Does
$$p=\prod_{n=1}^\infty\left(1+\frac{1}{n!}\right)$$
have any closed form in terms of known mathematical constants? The computer says
$$p=3.682154\dots$$
but I don't even know how do devise the converging upper and lower bounds to obtain this result.
edit Jan. 15: I've got rid of the infinite product in favor of an fastly converging infinite sum over finite products here.
Thoughts:
$$p=\lim_{n\to \infty}p_n\hspace{.7cm}\text{where}\hspace{.7cm} p_n=p_{n-1}\cdot \left(1+\frac{1}{n!}\right)\hspace{.7cm}\text{with}\hspace{.7cm} p_1=2.$$
So I looked for an emerging pattern
$p_1=(1+\frac{1}{1!})$
$p_2=(1+\frac{1}{1!})(1+\frac{1}{2!})=(1+\frac{1}{1!}+\frac{1}{2!})+(\frac{1}{1!2!})$
$p_3=((1+\frac{1}{1!}+\frac{1}{2!})+\frac{1}{1!2!})(1+\frac{1}{3!})
=(1+\frac{1}{1!}+\frac{1}{2!}+\frac{1}{3!})+(\frac{1}{1!2!}+\frac{1}{1!3!}+\frac{1}{2!3!})+\frac{1}{1!2!3!}$
It appears that
$$p=1+\sum_{n=1}^\infty\sum_{m=1}^\infty a_{nm}$$
where $a_{1m}$ is the sum of terms with one inverse $\frac{1}{m!}$, and then $a_{2m}$ is the sum of (sums of) terms with two inverses $\frac{1}{r!s!}$. For example the term $\frac{1}{1!3!}$ is in the sum, and so I guess I need all the partitions into $n$ numbers. However, we don't want to count $\frac{1}{2!2!}$ and so it's more complicated.
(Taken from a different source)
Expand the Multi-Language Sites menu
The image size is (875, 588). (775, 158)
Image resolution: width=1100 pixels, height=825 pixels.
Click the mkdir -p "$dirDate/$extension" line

I guess the product can be written as a sum of term $(e-1)^n$ minus something, as for example
$(e-1)^2
= \left(\frac{1}{1!} + \frac{1}{2!}+ \frac{1}{3!}+\cdots\right)\left(\frac{1}{1!} + \frac{1}{2!}+ \frac{1}{3!}+\cdots\right)
=\sum_{n=1}^{\infty}\sum_{m=1}^{\infty} \frac{1}{ m!\,n!}$.
The logarithm of it is also a sum of sums which somewhat resembles the series expansion of the exponential function, but there, I think, the coefficients are powers of $\frac{1}{n!}$.
Best Answer
Just one observation $$\ln p=\sum_{n=1}^{\infty}\ln \left(1+\frac{1}{n!}\right)<\sum_{n=1}^{\infty}\frac{1}{n!}=e-1$$ Since $$\ln (1+x)-x< 0$$ for all $x> 0$. So, $$p<e^{e-1}\approx 5.5749\ldots$$
Additional Observation: A tighter lower and upper bound comes as below:
$$\ln p=\sum_{n\ge 1}\ln\left(1+\frac{1}{n!}\right)=\ln 2+\sum_{n\ge 2}\sum_{k\ge 1}\frac{(-1)^{k-1}}{k(n!)^k}\\ $$ Then using the inequality $$\left(\sum_{i}a_i^k\right)\le \left(\sum_{i}a_i\right)^k$$ for $a_i\ge 0$, we get (after some calculations, which is not very difficult)$$\ln 2+e-2+\frac{1}{2}\ln (1-(e-2)^2)<\ln p<\ln 2+\frac{1}{2}\ln\left(\frac{e-1}{3-e}\right)\\ \Rightarrow 2e^{e-2}\sqrt{4e-e^2-3}<p<2\sqrt{\frac{e-1}{3-e}}\\ \Rightarrow 2.8538\ldots <p< 4.9393\ldots$$